J'en reviens aux maîtres de l'art, Aristote, Horace, Despréaux : Aristote, le génie le plus profond, le plus lumineux, le plus vaste, qui jamais ait osé parcourir la sphère des connaissances humaines; Horace, à la fois poète, philosophe, et critique excellent; Despréaux, l'homme de son siècle qui a le plus fait valoir la portion de talent qu'il avait reçue de la nature et la portion de lumière et de goût qu'il avait acquise par le travail.

Quoique Aristote, dans sa poétique, ait donné quelques définitions, quelques divisions élémentaires et communes à la poésie en général, ce n'a été que relativement à la tragédie et à l'épopée, dont il a fait son objet unique.

Il remonte à l'origine de la tragédie, et il la suit dans ses progrès.

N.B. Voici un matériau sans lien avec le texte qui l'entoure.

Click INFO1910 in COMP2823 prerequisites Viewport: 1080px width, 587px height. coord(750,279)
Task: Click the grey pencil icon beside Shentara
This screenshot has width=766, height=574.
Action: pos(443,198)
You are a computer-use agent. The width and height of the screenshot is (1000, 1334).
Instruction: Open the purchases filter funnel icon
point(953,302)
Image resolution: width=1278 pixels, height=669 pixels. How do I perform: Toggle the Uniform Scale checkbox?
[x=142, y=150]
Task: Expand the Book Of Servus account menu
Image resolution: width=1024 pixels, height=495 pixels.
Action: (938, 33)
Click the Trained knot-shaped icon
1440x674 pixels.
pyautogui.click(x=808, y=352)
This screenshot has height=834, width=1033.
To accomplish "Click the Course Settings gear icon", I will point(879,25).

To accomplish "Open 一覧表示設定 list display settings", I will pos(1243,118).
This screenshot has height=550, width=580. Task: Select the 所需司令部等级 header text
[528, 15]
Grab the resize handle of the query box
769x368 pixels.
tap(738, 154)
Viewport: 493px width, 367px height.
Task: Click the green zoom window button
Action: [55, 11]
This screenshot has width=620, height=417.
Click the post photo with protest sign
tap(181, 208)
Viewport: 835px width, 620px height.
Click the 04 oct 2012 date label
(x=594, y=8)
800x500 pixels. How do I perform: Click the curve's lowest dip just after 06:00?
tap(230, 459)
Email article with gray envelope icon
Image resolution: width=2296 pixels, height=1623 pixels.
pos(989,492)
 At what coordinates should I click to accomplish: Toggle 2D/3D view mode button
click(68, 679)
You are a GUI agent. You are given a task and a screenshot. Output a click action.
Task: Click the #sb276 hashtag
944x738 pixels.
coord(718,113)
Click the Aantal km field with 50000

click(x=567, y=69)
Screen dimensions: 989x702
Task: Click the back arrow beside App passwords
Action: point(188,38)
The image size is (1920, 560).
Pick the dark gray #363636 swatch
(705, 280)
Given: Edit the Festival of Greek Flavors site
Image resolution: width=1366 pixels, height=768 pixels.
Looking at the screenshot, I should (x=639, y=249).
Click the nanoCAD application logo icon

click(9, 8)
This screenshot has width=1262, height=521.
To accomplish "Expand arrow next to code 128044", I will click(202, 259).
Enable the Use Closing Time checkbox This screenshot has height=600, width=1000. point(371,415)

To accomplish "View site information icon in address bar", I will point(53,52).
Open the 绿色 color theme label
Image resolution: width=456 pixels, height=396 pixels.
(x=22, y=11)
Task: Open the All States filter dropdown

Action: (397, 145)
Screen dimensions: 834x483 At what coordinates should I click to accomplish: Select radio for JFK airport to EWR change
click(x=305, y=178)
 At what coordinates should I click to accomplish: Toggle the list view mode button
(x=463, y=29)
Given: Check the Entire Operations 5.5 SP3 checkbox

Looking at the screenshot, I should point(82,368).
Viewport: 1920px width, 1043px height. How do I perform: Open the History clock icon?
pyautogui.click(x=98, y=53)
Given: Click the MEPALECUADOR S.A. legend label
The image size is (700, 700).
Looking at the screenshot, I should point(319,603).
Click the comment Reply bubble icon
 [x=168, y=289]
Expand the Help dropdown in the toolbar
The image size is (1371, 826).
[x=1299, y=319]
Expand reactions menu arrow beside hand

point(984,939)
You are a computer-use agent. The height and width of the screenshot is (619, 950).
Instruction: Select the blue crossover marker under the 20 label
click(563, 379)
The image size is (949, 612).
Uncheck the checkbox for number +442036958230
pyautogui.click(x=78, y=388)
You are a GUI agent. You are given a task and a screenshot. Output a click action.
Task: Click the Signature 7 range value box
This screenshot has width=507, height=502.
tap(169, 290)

Il y distingue la fable, les mœurs, les pensées, et la diction. Il veut que la

fable ait une juste étendue, c'est-à-dire telle que la mémoire l'embrasse et la retienne sans effort; il exige que l'action soit une et entière, qu'elle s'exécute dans une révolution du soleil, qu'elle soit vraisemblable, terrible, et touchante. A son gré, ce qui se passe entre des ennemis ou des indifférents n'est pas digne de la tragédie : c'est lorsqu'un ami tue où va tuer son ami; un fils, son père; une mère, son fils; un fils, sa mère, etc., que l'action est vraiment tragique.

Il passe aux mœurs, et il exige qu'elles soient bonnes, convenables, ressemblantes, et d'accord avec elles-mêmes. Voyez MOEURS.

Quoiqu'il admette quatre espèces de tragédie, l'une pathétique, l'autre morale, et l'une et l'autre simple ou implexe, il donne la préférence à la tragédie implexe et pathétique, à celle, dis-je, où la fortune du personnage intéressant change de face par une révolution pitoyable et terrible. (Voyez TRAGÉDIE.) Or le grand mobile des révolutions c'est la reconnaissance; il veut qu'elle soit amenée naturellement, et il en indique les moyens. La plus belle, dit-il, est celle qui naît des incidents, comme dans l'OEdipe et l'Iphigénie en Tauride. Voyez RECONNAISSANCE.

Il enseigne aux poètes une méthode excellente pour s'assurer de la bonté, de la régularité de leur plan; c'est de le tracer d'abord dans sa plus grande simplicité, avant de penser aux détails et aux circonstances épisodiques : il en donne l'exem

ple et le précepte, en réduisant ainsi le sujet de l'Iphigénie en Tauride et de l'Odyssée.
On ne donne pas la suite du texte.